Managing a Portfolio of Brands
In 2006 Safeway divulged it would reduce its portfolio of private label brands from 70 to 10. Towards the end of 2009, German CPG company Henkel stated that it planned to scrap a significant number of under-performing brands. The biggest brand rationalization in recent times, however, was by Unilever which in 1996 announced it would be reducing the size of its brand portfolio over four years from 1,600 to under 400 brands.
These companies and others like them must have found it quite hard to decide which brands should stay and which should go. Some would be obvious. Brands that have never penetrated the market and which are bogged down at number three or four in the category should go. Brands which have slipped from market dominance to a lower ranking have seen their best days. They should go. There will be other more internally relevant criteria such as not delivering margin; the rising cost of a crucial raw material; or that the brand is insufficiently differentiated from competitors than it needs to be to compete.
These would guide an initial selection. It would separate the wheat from the chaff and allow the “dogs” to be put to rest. But that will probably be insufficient to reach the target. A more precise and sensitive approach is needed to tease out the more hard-to-identify non-performers from the stars.
The Prophet brand valuation methodology can do just that. It has two components that led a client from a global FMCG company to describe the model as “the most powerful predictive tool she had ever used.” The two parts of the model are its use of economic profit to identify the brand-added value and the survey-based brand strength measurement to determine the economic expected life of the brand being valued.
Brand Versus Non-Brand
Brand equity theory states that a brand adds value to a non-branded product. The difficulty is to draw a distinction between the two: just how much value does a brand add to its non-branded counterpart?
Economic profit (EP) provides an answer to this. A company that consistently generates profits that exceed its cost of capital has developed intangible assets that bring this about. The most potent of these is known to be the brand. Relatively new (within the last nine years) international accounting standards recognize this by nominating trademarks and brands as intangible assets that will be recognized when companies have to account for goodwill paid in a merger or takeover.
Economic profit is universally acknowledged as a measure of wealth creation for shareholders at the corporate level. Since a company is the sum of its revenue developing units, Prophet believes that brands are the basic generators of the company’s cash flows.
The Prophet approach is to calculate brand net operating profit (NOPAT), the brand’s operating capital employed, and a suitable discount rate. This allows an EP calculation to be worked out for each brand. Prophet then applies a specific tool to estimate what proportion of the EP is attributable to the brand’s equity: the extent to which users of the brand category are aware of the brand name and associate the name with attributes that lead them to choose the brand and stay with it. And that is the second part of the model that contributes to brand portfolio management decisions.

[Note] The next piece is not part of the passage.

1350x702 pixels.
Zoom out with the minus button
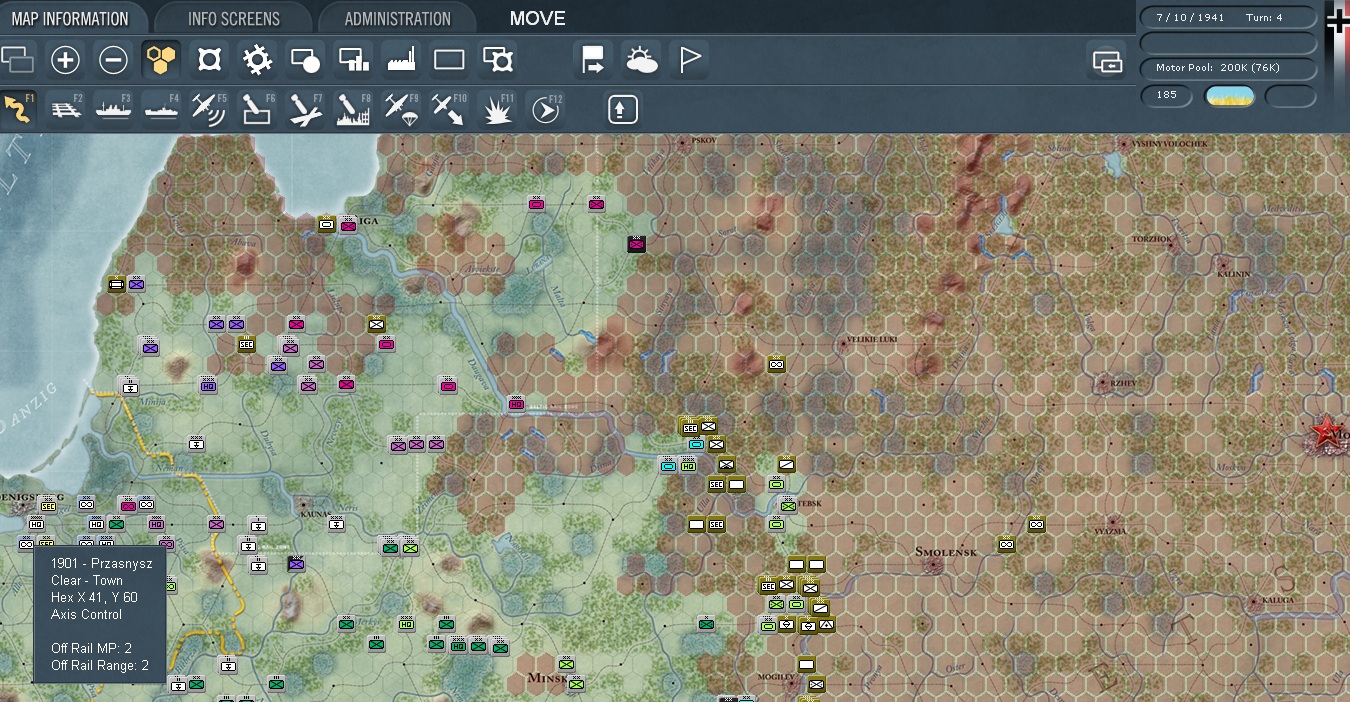[113, 61]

Brand Equity and Economic Life
The Prophet brand valuation tool uses discounted cash flow (DCF) but not in the way it is usually applied. The typical DCF projects the cash flows for a period such as five years at an appropriate growth rate. It discounts these earnings to present value and capitalizes them. It then makes an allowance for the long-term nature of the asset by working out a perpetuity. That is a corporate finance device achieved by dividing the first year following the DCF period by the discount rate. Added together the sum is the asset value.
The Prophet point of view is that brands are different from most assets because they tend to be long lived. Neither can they be depreciated. A successful brand will increase its cash flows over time and add value to the company’s balance sheet. To deal with this, the model projects the brand earnings for an initial period called the Franchise Run which normally is upwards sloping and then decays the earnings to an end point to give the brand a long life but with a hypothetical decline that should remain well into the future.
A Powerful Tool
Because the methodology uses discounted cash flow and economic profit, a number of management decision aids arise, among which are:
• a value contribution matrix which depicts the contribution of each brand within the portfolio to the overall portfolio value;
• a measurement of the economic profit generated by each brand which might be positive or negative and which can be judged by pre-set ratio criteria;
• the opportunity to test varying budget options against the net present value (NPV) rule to judge what levels of marketing investment are appropriate and over what period of time; and
• an analysis of value drivers which makes on-line scenario planning possible—by adjusting drivers that might be affected by marketing activities, the model matches driver to value deltas.
Portfolio management is a key ingredient in enterprise value in that inefficient portfolio units drag down the rest. The Prophet brand valuation tool offers sensitive and unique facilities for this management function.